※現パロ。転生物もどき。ダテチカ







半年ほど前にこの部屋に引っ越してきたのは元親の方だった。同じ授業を取っている友人が声を掛けてきたのだ。

それまで住んでいたアパートの更新時期が迫ってきていたから、一も二もなく元親はその申し出を受けた。

ルームシェア、ようするに同居だ。

二人でならそこそこ広い部屋にそれなりの金額で住める。親元から離れて暮らしている元親には願ったり叶ったりだった。

ところが、その声を掛けた友人があっさりと元親を残して引っ越してしまった。

「悪い!けど、彼女がさあ、どうしても一緒に暮らしたいって言うんで…」

そりゃあ野郎と住むより可愛い彼女と住んだ方が嬉しいのは分かる。だから元親も特に文句も付けなかった。

上手くやれよ、と気持ちよく送り出してやったのだが…。

「けど、この部屋に独りで住むのはいくら何でも無理だよなあ…」

マンションとアパートの中間みたいな3LDKだ。独りで住むには広すぎるし、そもそも金額的に無理がある。

そんなわけで元親は今度は自分がシェアする相手を探す事にした。


「別に同じ大学の人間じゃなくても良いんなら、ここに張り紙でもしといたら?」

そんな事を言ったのは同じ大学の友人、前田慶次だった。

ここ、とは慶次がバイトをしている喫茶店だ。カフェと言うほど今風じゃなくオシャレでもない。やっぱり喫茶店というのが一番しっくり来る。

ただし、この近辺には大学のキャンパスが密集している。高校も含めれば学生の数はかなりの物で、この店もいつも学生で賑わっているのだ。

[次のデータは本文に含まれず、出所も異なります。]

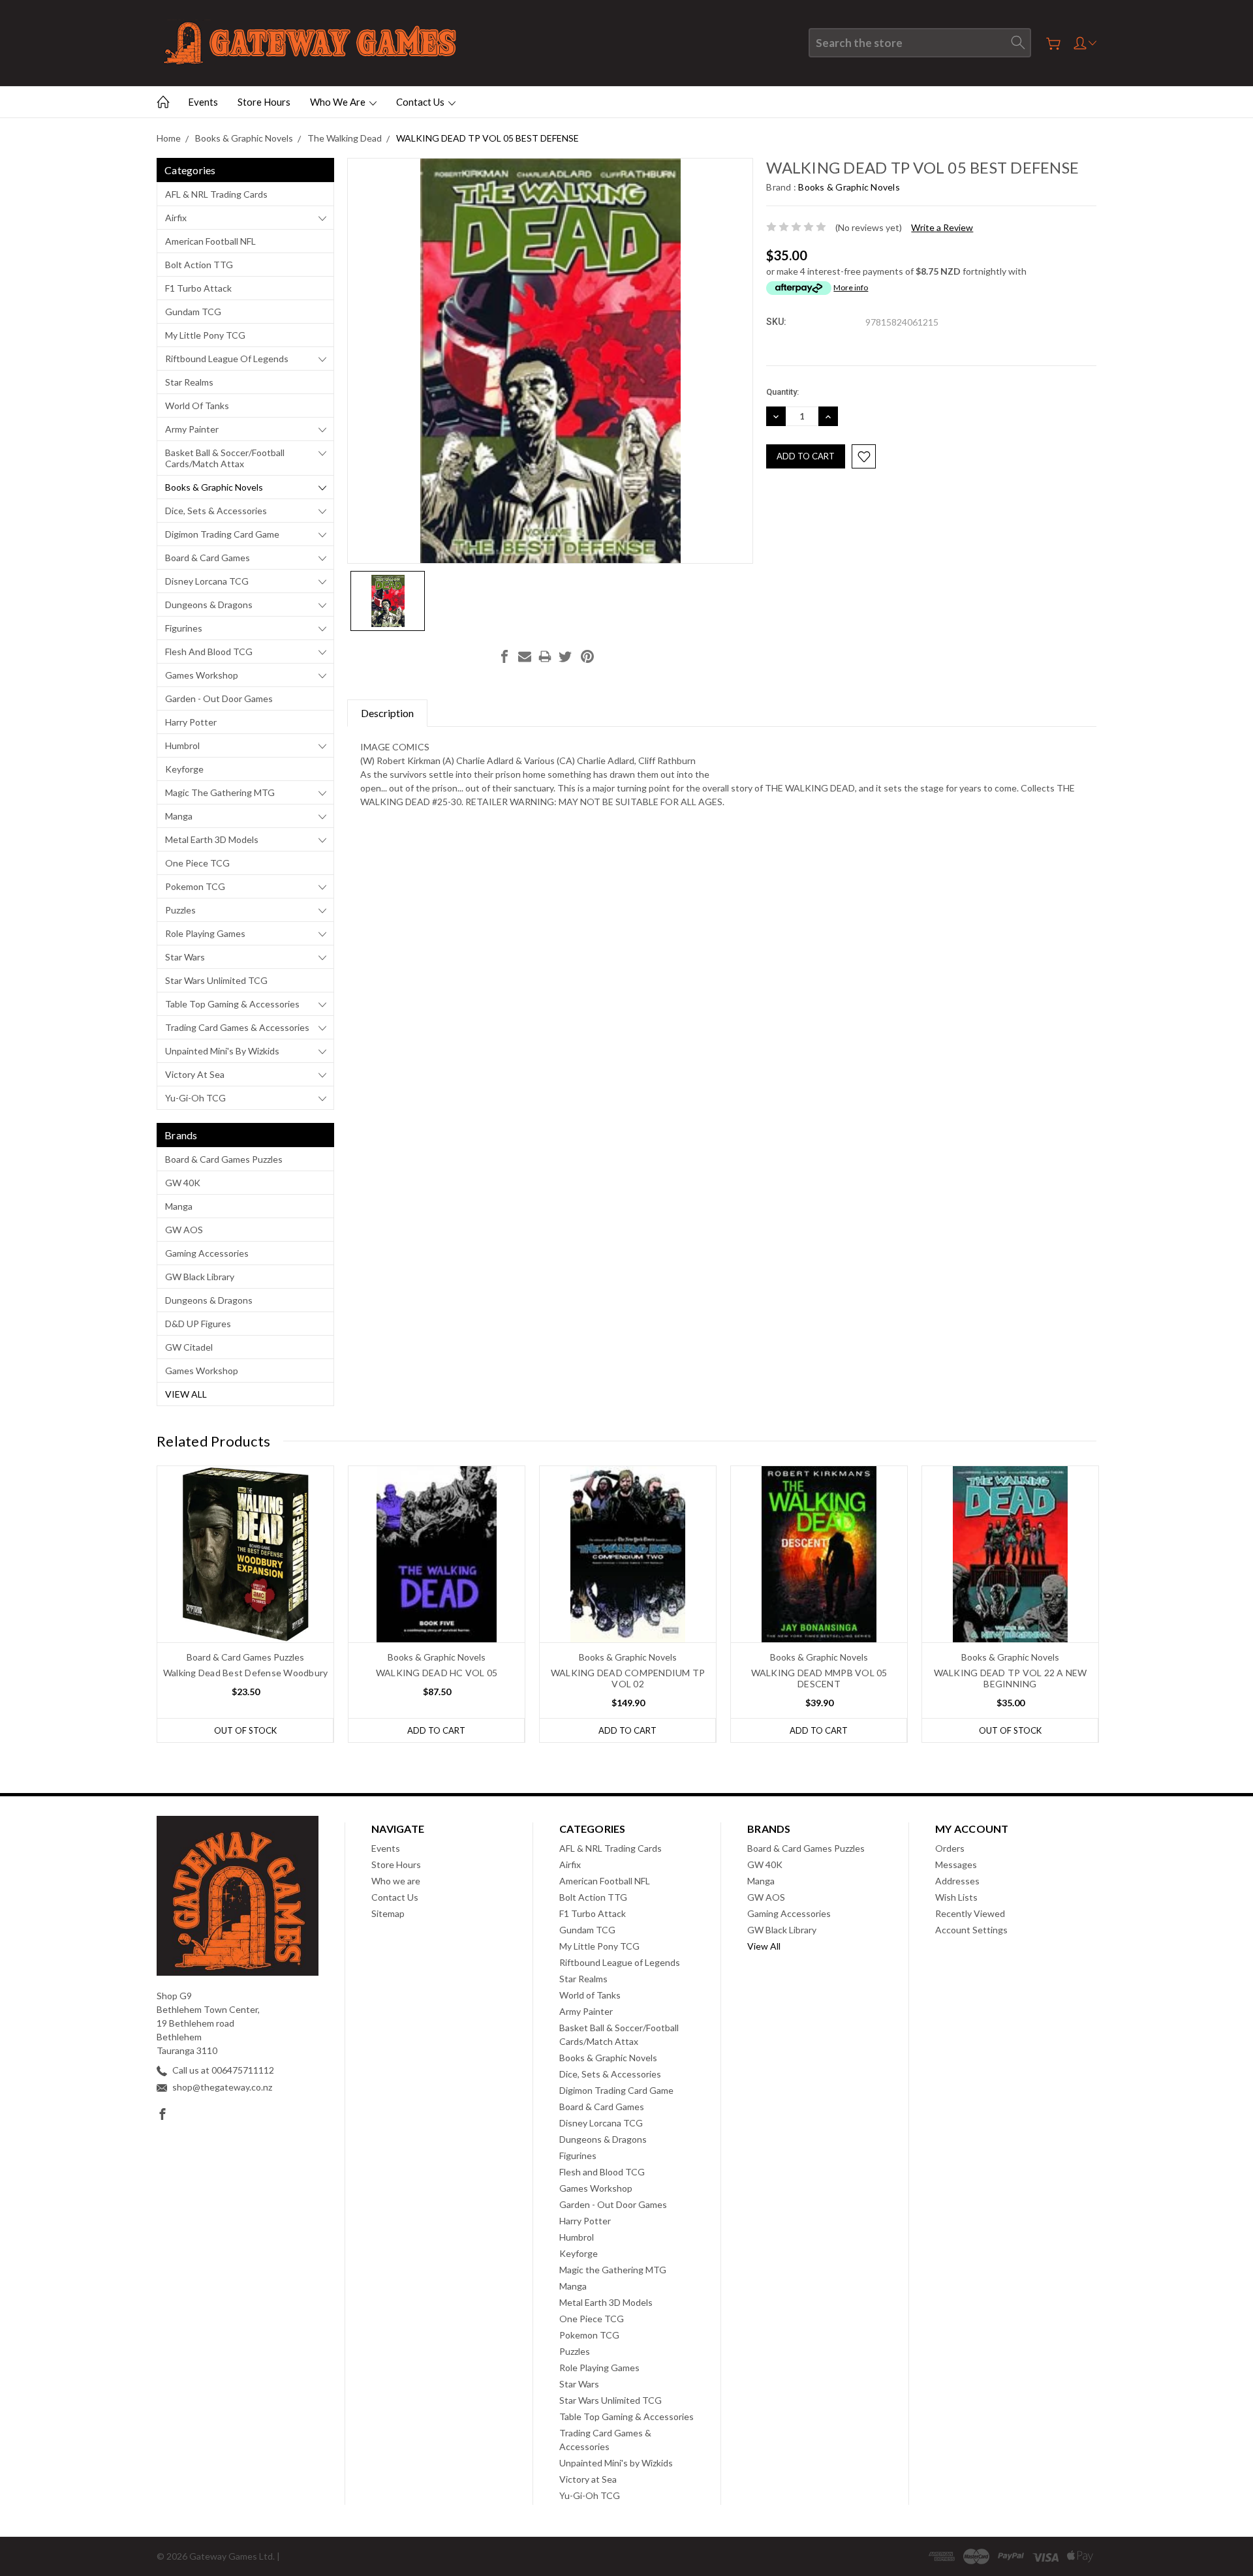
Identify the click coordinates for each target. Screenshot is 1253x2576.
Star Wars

もちろんマスターが淹れるコーヒーが絶品というせいもあるだろう。

「張り紙ぃ?そんなもんしていいのかよ?」

「いいんじゃない?ほら、あそこ。マスターの知り合いが連絡場所とかにしちゃってるんだ」

見ると幾つかの紙がちょこんと張られていた。

何というか、本当に時代に取り残された感のある場所だと思う。尤もそんな所を気に入ってやって来る人間も多いらしいが。

「…………まあ、いいってンなら張ってみるか」

慶次がバイトしているからと言うだけでなく、元親も気に入っている場所だから。

張り紙を見てやって来る奴は、当然ここを知っている人間なのだ。

どういう人間が来るか、元親はちょっと楽しみだった。

「もしかして学生じゃなくてもOK?」

「別に構わねえぜ。俺は結構生活不規則だけど、そういうのを気にしねえ奴なら」

「じゃあ学生限定とか入れない方がいいね」

「おう、じゃあ頼むな、慶次」



慶次とやり取りをした時は、まさかこんな男が来るとは思わなかった。

「アンタが元親?これ、アンタが張ったんだろ?」

嫌みなほど男前な顔が元親に向かって凄味のある笑顔を振りまいていた。